A Chapter 7 bankruptcy is also known as a liquidation bankruptcy. This means that any property that a Chapter 7 filer has that is not exempt may be liquidated or confiscated and sold to pay off debts.
It is imperative that you know what property is exempt, and therefore property you can keep, and what property is not exempt before you file a Chapter 7 bankruptcy.
Each state has different exemption rules. In Tennessee a single individual can exempt $5,000 of their homestead (house) while a married couple can exempt $7,500.
For those filers over the age of 62 Tennessee allows an individual a $12,500 homestead exemption. A spouse aged 62 or older who has a spouse under 62 is allowed a $20,000 exemption. A married couple both of whom are over the age of 62 receive a $25,000 exemption.

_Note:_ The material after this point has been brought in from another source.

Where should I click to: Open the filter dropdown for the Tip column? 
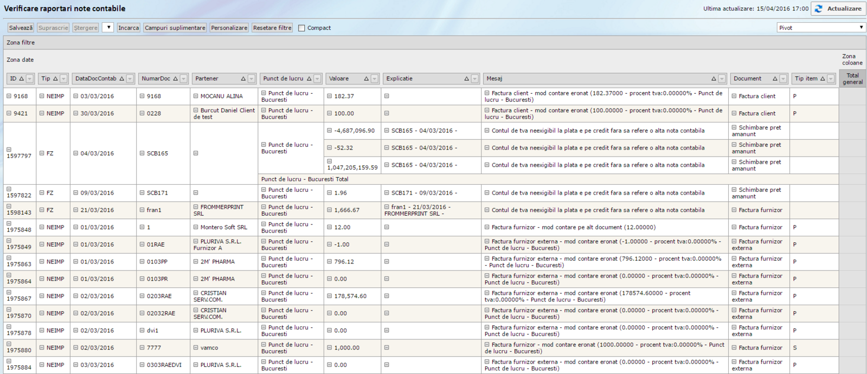click(63, 79)
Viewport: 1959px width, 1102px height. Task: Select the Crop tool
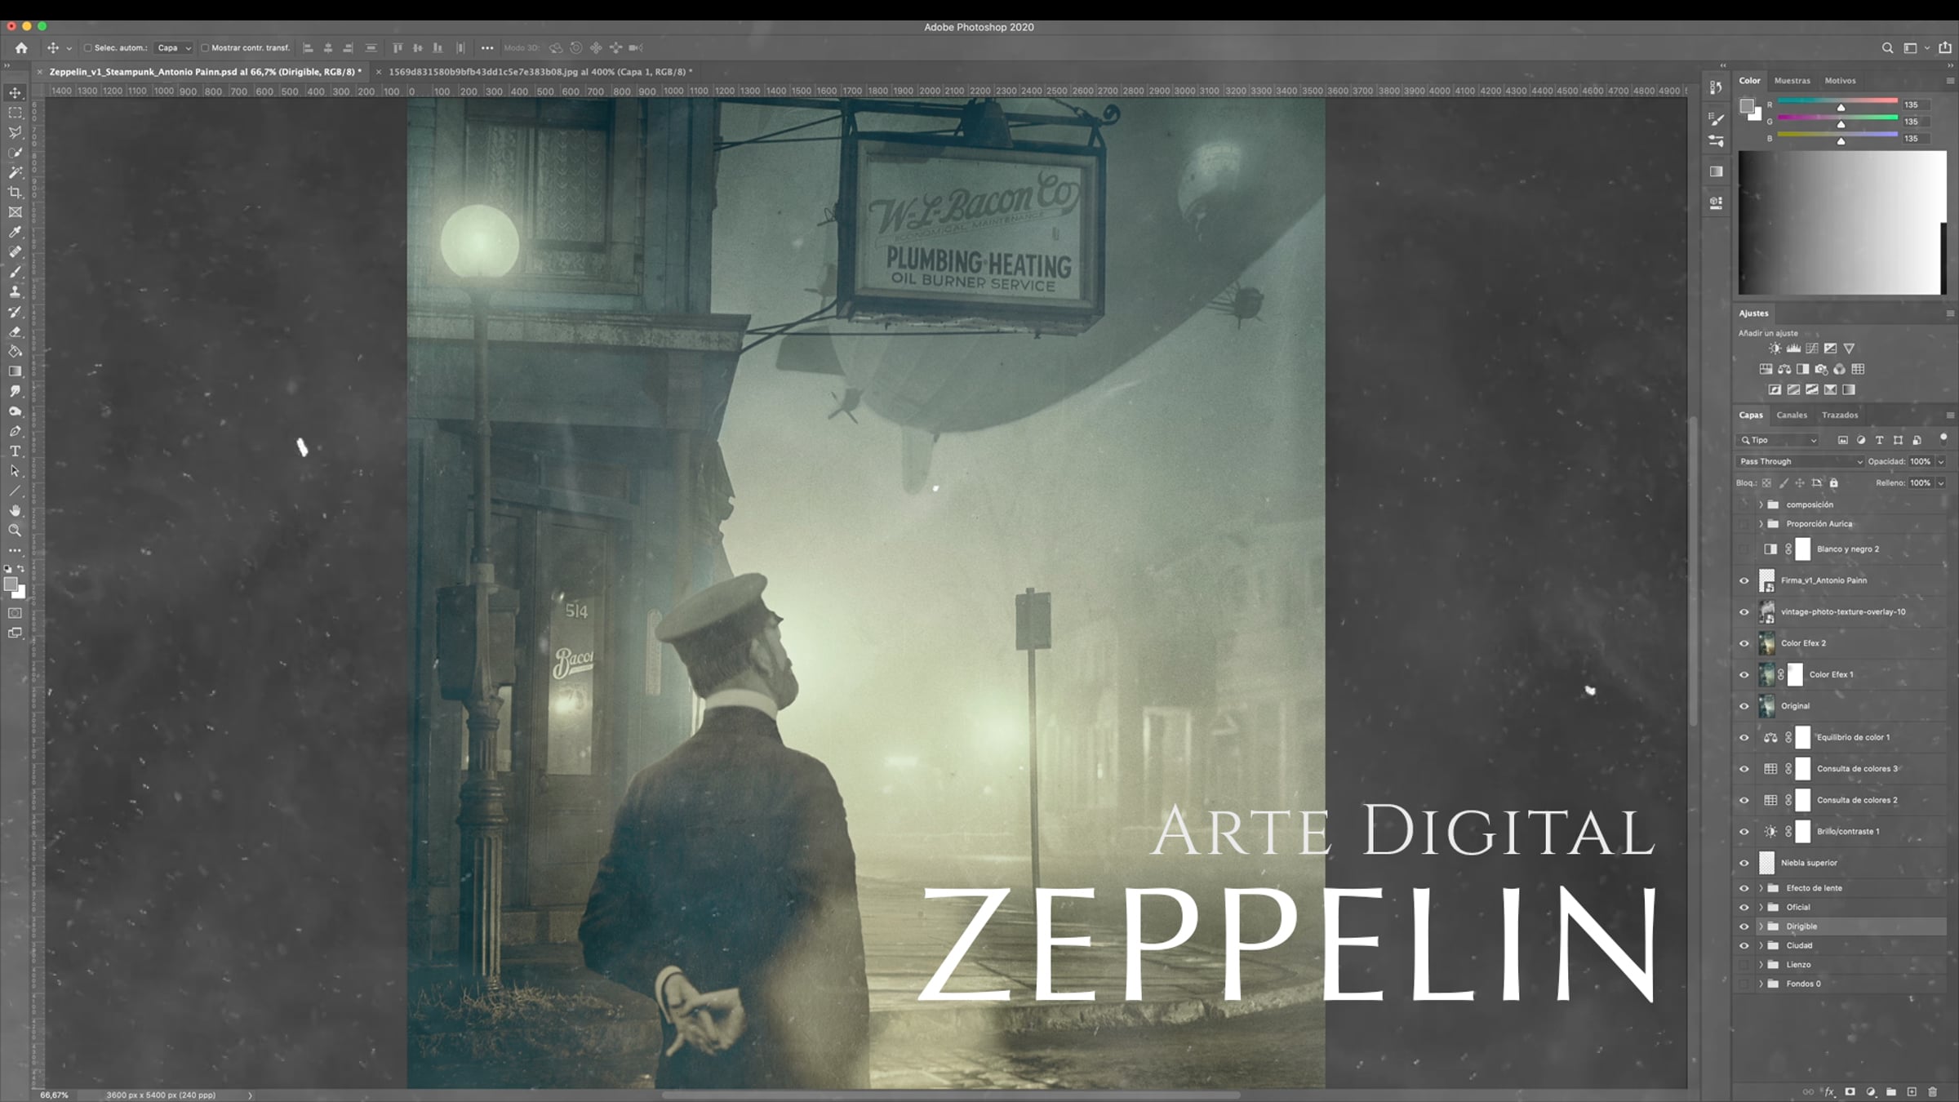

A person who can claim one of more dependent children may exempt up to $25,000 of the value of their home. A married couple with a child or children receives a $50,000 exemption.
If you know the amount of equity you have in your home then you can determine the likelihood of a Chapter 7 Trustee trying to sell your home in a Chapter 7 bankruptcy. If your equity is less than your entitled exemption your creditors and Chapter 7 Trustee will nto be able to sell your home.
In the case where your exemption is less than your equity then you have two choices; pay the difference to the Chapter7 Trustee, or allow the Chapter 7 Trustee to sell your house.
If you are behind on your house payment then Chapter 7 might not be the best option. A Chapter 13 repayment plan would ensure you retain possession of your home.